--- Records for this exercise ---
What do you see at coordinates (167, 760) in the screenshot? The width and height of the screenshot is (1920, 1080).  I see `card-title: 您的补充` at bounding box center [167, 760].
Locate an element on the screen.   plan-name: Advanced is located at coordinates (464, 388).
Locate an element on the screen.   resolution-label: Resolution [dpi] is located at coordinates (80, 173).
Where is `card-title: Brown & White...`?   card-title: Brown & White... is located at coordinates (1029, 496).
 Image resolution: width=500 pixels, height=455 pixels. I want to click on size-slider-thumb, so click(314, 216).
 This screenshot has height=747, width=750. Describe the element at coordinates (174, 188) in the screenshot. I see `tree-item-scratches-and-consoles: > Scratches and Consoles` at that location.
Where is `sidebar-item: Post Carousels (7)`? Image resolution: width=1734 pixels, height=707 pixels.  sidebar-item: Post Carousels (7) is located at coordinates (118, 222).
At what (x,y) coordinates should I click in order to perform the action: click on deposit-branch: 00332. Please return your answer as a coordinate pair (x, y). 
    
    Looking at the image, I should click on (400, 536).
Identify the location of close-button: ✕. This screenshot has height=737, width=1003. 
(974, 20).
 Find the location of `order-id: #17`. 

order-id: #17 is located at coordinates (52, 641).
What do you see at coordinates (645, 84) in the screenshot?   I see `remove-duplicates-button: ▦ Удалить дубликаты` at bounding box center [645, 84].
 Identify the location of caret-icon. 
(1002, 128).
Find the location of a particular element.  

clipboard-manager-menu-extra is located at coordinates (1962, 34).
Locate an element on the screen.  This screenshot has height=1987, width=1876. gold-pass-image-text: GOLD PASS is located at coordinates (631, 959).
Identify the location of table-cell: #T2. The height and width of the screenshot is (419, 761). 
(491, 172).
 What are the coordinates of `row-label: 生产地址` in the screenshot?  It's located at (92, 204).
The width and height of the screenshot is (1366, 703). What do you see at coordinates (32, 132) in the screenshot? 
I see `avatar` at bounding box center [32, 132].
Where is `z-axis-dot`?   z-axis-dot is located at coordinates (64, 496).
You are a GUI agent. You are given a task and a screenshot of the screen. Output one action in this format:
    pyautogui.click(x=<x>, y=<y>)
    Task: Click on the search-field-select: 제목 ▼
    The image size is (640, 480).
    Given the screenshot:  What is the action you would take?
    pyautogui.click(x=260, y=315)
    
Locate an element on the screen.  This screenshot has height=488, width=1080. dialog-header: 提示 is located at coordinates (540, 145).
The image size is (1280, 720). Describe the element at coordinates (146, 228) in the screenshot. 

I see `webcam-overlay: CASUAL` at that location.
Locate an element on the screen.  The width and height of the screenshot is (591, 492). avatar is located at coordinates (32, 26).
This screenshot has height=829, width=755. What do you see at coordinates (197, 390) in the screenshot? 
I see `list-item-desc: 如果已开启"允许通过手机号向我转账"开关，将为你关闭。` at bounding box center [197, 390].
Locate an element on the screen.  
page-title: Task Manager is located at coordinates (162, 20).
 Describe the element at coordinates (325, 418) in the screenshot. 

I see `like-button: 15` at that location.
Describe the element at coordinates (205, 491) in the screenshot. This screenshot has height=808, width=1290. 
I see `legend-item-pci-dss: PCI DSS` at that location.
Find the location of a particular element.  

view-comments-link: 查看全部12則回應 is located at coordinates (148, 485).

--- Work task ---
Render every line of the rows above as a Markdown table with two columns, No. and Line, numbering each nonblank line in order and omitting blank lines.

--- Exercise response ---
| No. | Line |
|---|---|
| 1 | What do you see at coordinates (167, 760) in the screenshot? The width and height of the screenshot is (1920, 1080).  I see `card-title: 您的补充` at bounding box center [167, 760]. |
| 2 | Locate an element on the screen.   plan-name: Advanced is located at coordinates (464, 388). |
| 3 | Locate an element on the screen.   resolution-label: Resolution [dpi] is located at coordinates (80, 173). |
| 4 | Where is `card-title: Brown & White...`?   card-title: Brown & White... is located at coordinates (1029, 496). |
| 5 |  Image resolution: width=500 pixels, height=455 pixels. I want to click on size-slider-thumb, so click(314, 216). |
| 6 |  This screenshot has height=747, width=750. Describe the element at coordinates (174, 188) in the screenshot. I see `tree-item-scratches-and-consoles: > Scratches and Consoles` at that location. |
| 7 | Where is `sidebar-item: Post Carousels (7)`? Image resolution: width=1734 pixels, height=707 pixels.  sidebar-item: Post Carousels (7) is located at coordinates (118, 222). |
| 8 | At what (x,y) coordinates should I click in order to perform the action: click on deposit-branch: 00332. Please return your answer as a coordinate pair (x, y).  |
| 9 |     Looking at the image, I should click on (400, 536). |
| 10 | Identify the location of close-button: ✕. This screenshot has height=737, width=1003.  |
| 11 | (974, 20). |
| 12 |  Find the location of `order-id: #17`.  |
| 13 | order-id: #17 is located at coordinates (52, 641). |
| 14 | What do you see at coordinates (645, 84) in the screenshot?   I see `remove-duplicates-button: ▦ Удалить дубликаты` at bounding box center [645, 84]. |
| 15 |  Identify the location of caret-icon.  |
| 16 | (1002, 128). |
| 17 | Find the location of a particular element.   |
| 18 | clipboard-manager-menu-extra is located at coordinates (1962, 34). |
| 19 | Locate an element on the screen.  This screenshot has height=1987, width=1876. gold-pass-image-text: GOLD PASS is located at coordinates (631, 959). |
| 20 | Identify the location of table-cell: #T2. The height and width of the screenshot is (419, 761).  |
| 21 | (491, 172). |
| 22 |  What are the coordinates of `row-label: 生产地址` in the screenshot?  It's located at (92, 204). |
| 23 | The width and height of the screenshot is (1366, 703). What do you see at coordinates (32, 132) in the screenshot?  |
| 24 | I see `avatar` at bounding box center [32, 132]. |
| 25 | Where is `z-axis-dot`?   z-axis-dot is located at coordinates (64, 496). |
| 26 | You are a GUI agent. You are given a task and a screenshot of the screen. Output one action in this format: |
| 27 |     pyautogui.click(x=<x>, y=<y>) |
| 28 |     Task: Click on the search-field-select: 제목 ▼ |
| 29 |     The image size is (640, 480). |
| 30 |     Given the screenshot:  What is the action you would take? |
| 31 |     pyautogui.click(x=260, y=315) |
| 32 | Locate an element on the screen.  This screenshot has height=488, width=1080. dialog-header: 提示 is located at coordinates (540, 145). |
| 33 | The image size is (1280, 720). Describe the element at coordinates (146, 228) in the screenshot.  |
| 34 | I see `webcam-overlay: CASUAL` at that location. |
| 35 | Locate an element on the screen.  The width and height of the screenshot is (591, 492). avatar is located at coordinates (32, 26). |
| 36 | This screenshot has height=829, width=755. What do you see at coordinates (197, 390) in the screenshot?  |
| 37 | I see `list-item-desc: 如果已开启"允许通过手机号向我转账"开关，将为你关闭。` at bounding box center [197, 390]. |
| 38 | Locate an element on the screen.   |
| 39 | page-title: Task Manager is located at coordinates (162, 20). |
| 40 |  Describe the element at coordinates (325, 418) in the screenshot.  |
| 41 | I see `like-button: 15` at that location. |
| 42 | Describe the element at coordinates (205, 491) in the screenshot. This screenshot has height=808, width=1290.  |
| 43 | I see `legend-item-pci-dss: PCI DSS` at that location. |
| 44 | Find the location of a particular element.   |
| 45 | view-comments-link: 查看全部12則回應 is located at coordinates (148, 485). |